Collected data entries -
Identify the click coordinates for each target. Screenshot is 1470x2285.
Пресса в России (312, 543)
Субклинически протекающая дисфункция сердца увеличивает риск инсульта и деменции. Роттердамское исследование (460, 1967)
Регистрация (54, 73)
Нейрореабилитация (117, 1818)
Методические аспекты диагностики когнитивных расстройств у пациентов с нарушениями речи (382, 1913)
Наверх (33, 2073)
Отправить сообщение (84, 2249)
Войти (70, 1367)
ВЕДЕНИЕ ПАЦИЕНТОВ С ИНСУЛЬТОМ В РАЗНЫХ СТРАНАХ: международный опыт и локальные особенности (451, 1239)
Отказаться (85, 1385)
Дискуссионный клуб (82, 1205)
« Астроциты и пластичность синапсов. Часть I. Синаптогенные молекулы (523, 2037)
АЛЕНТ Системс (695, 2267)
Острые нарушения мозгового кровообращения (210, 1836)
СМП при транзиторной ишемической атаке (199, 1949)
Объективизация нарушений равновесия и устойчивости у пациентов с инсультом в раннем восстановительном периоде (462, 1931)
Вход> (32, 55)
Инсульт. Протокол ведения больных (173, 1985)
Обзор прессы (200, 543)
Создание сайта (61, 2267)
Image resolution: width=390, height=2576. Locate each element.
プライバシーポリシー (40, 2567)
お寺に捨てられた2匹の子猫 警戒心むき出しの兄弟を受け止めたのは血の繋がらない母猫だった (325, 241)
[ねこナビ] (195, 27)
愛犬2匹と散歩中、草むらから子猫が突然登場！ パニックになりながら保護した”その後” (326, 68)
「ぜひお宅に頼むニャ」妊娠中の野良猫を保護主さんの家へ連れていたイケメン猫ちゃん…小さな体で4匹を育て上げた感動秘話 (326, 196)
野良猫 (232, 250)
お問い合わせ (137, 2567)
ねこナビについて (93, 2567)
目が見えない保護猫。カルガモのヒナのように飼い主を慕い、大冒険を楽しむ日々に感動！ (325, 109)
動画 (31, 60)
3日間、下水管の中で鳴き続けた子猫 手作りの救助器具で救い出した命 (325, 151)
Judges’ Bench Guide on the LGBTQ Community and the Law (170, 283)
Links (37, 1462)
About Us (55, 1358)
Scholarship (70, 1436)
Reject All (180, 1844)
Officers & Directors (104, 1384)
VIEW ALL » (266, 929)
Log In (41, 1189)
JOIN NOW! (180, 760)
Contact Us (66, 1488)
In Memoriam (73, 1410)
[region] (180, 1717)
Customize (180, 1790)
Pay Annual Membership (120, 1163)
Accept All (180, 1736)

Exercise -
Before answering, count every line of the data that holds the word "each"; the reply is that number only.

Answer for this exercise -
2